### SELECTED PASSAGE
[Start of section]

Past emergency declaration seen as way to secure resources
A regional public health emergency declared in 2009 by EPA could yield tangible support for Lincoln County residents and healthcare workers as they respond now to the potential for disease tied to the novel coronavirus.
That’s the hope, anyway.
A respiratory disease that quickly attacks the lungs poses troubling risks for residents of Lincoln County affected by the region’s history of vermiculite mining. The vermiculite mined near Libby contained asbestos fibers that can embed in lung tissue and cause asbestosis as well as mesothelioma and other cancers.
In 2009, the EPA declared an unprecedented public health emergency for people in Libby and Troy whose lives had been affected, and sometimes ended, by asbestos-related disease. Today, many residents live with damaged lungs.
That reality has raised the stakes for ensuring the region is adequately equipped for testing that can identify and isolate people who have COVID-19, the disease caused by coronavirus, identify their direct contacts and initiate quarantining for them too.
Dr. Brad Black, Lincoln County’s health officer, has emphasized repeatedly the key role testing can play in limiting the spread of COVID-19. That testing has been challenged at times by a lack of adequate supplies, including a shortage of swabs used to collect mucous for analysis, and by the long turnaround time between testing and receiving results from a private lab.
Now, Black and others hope the federal government — specifically the Food and Drug Administration — will respond to the region’s unique vulnerabilities and help equip medical staff with test kits that could be processed by the lab at Cabinet Peaks Medical Center.
“It’s important to have a test for which you can have results in an hour or so in order to isolate and determine contacts [for positive cases],” Black said.
This is especially important, he said, in a community where a disproportionate number of people have lung disease tied to the mining of vermiculite.
“We need to be testing now,” he said. “We need to stay ahead of this.”
Black said there’s been an improvement in the stock of testing supplies and that the private lab that is currently handling samples from Lincoln County seems to have the ability to process more testing.
“We at least have the capacity to expand testing,” he said.
But that could change, Black said, once other communities with similarly improved supplies begin testing more aggressively.
The private lab could get overwhelmed, Black said, which is another reason to develop the capacity to process tests locally.
The current turnaround ranges from two to four days, he said.
Does Black believe the federal government will be able to help Lincoln County?

[End of section]

### EXERCISE 1
Return the passage of the article on coronavirus testing in Lincoln County, starting with "That’s the hope, anyway." and going on through "for them too.", word for word.
### EXERCISE 2
List every disease the article on coronavirus testing in Lincoln County names specifically.
### EXERCISE 3
Extend the article on coronavirus testing in Lincoln County by writing what comes after its final sentence.
These data were drawn from a different source than the article.

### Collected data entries

[Start of section]

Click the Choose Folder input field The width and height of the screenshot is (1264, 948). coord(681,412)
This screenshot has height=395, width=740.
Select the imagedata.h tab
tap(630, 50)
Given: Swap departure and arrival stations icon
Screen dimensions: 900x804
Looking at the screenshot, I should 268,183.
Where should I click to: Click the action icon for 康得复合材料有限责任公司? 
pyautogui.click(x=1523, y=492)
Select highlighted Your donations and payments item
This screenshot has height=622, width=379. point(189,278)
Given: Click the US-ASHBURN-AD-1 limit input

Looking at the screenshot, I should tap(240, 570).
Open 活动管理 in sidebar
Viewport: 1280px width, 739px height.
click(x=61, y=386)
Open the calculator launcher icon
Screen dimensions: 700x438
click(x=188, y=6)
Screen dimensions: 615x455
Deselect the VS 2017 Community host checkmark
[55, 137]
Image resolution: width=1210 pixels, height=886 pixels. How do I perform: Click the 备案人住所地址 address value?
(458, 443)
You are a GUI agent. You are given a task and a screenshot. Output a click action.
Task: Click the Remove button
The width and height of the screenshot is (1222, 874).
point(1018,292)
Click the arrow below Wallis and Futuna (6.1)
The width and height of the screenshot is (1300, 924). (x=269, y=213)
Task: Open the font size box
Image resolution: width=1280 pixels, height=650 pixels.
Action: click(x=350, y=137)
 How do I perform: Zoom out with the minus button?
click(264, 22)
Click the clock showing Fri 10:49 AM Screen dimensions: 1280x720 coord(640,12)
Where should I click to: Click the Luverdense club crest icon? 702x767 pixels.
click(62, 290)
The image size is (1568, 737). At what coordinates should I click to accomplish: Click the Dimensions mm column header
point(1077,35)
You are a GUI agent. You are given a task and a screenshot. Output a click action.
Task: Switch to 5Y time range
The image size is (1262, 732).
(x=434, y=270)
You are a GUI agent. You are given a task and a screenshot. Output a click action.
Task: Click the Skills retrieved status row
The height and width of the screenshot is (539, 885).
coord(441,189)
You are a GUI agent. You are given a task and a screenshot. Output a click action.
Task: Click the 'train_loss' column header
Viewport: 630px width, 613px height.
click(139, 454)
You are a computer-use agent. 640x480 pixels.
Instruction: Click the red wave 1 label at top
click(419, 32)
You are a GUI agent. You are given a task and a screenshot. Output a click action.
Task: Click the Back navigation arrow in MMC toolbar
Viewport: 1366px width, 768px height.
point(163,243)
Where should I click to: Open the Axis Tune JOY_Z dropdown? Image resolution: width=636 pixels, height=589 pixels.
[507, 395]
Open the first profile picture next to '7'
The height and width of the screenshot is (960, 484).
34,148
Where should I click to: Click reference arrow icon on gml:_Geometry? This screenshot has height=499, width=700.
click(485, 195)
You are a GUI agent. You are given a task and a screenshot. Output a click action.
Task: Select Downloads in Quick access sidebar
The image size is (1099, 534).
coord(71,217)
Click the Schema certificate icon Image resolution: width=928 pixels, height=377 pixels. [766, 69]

[End of section]

### EXERCISE ANSWER 1
That’s the hope, anyway.
A respiratory disease that quickly attacks the lungs poses troubling risks for residents of Lincoln County affected by the region’s history of vermiculite mining. The vermiculite mined near Libby contained asbestos fibers that can embed in lung tissue and cause asbestosis as well as mesothelioma and other cancers.
In 2009, the EPA declared an unprecedented public health emergency for people in Libby and Troy whose lives had been affected, and sometimes ended, by asbestos-related disease. Today, many residents live with damaged lungs.
That reality has raised the stakes for ensuring the region is adequately equipped for testing that can identify and isolate people who have COVID-19, the disease caused by coronavirus, identify their direct contacts and initiate quarantining for them too.

### EXERCISE ANSWER 2
asbestosis, mesothelioma, COVID-19

### EXERCISE ANSWER 3
“It’s too early to speculate,” he said.
A recorded phone call Monday between Gov. Steve Bullock and President Donald Trump featured a conversation in which Bullock told Trump about a looming shortage of test kits. Trump said he hadn’t heard concerns expressed about testing shortages for weeks.
In recent weeks, as more information emerged about the novel coronavirus and COVID-19, local officials and residents began to worry about Lincoln County’s many vulnerable residents.
As of April 1, six individuals in Lincoln County had tested positive for the disease. One, a 77-year-old man who lived at Bull Lake was the county’s first positive case and the state’s first fatality tied to COVID-19. He had retired from teaching in Washington and there was no suggestion that his death was asbestos-related. He suffered though from Parkinson’s disease, his family said.
During a March 23 special meeting of the county’s Board of Health, resident DC Orr referenced the EPA’s 2009 public health emergency. He wondered whether Lincoln County ought to inquire whether that declaration could be relevant to the new battle against COVID-19.
Soon after, Mark Peck, chairman of the Lincoln County Board of Commissioners and a member of the Board of Health, reached out to the offices of U.S. Sen. Ted Daines, R-Montana, and U.S. Sen. Jon Tester, D-Montana, to see what the federal government could do for Lincoln County because of the risk posed by COVID-19 to people with damaged lungs.
“We are getting very good support from our congressional delegation,” Peck said in late March.
Daines hosted a “town hall” conference call April 1 to talk about COVID-19. He said he understands the importance for Montana communities of local testing.
George Jamison, a member of the Board of Health, said during one of the board’s special meetings that the county and its healthcare providers should be prepared to provide a list of specific needs in case the federal government responds to the community’s unique vulnerabilities.
The EPA noted in June 2009, “Over the past years, hundreds of asbestos-related disease cases have been documented in this small community, which covers the towns of Libby and Troy.” And investigations by the Agency for Toxic Substances and Disease Registry found that the incidence of asbestosis in the Libby area was “staggeringly higher than the national average for the period from 1978-1998.”
That Superfund-related public health declaration, the first and only of its kind, remains in effect.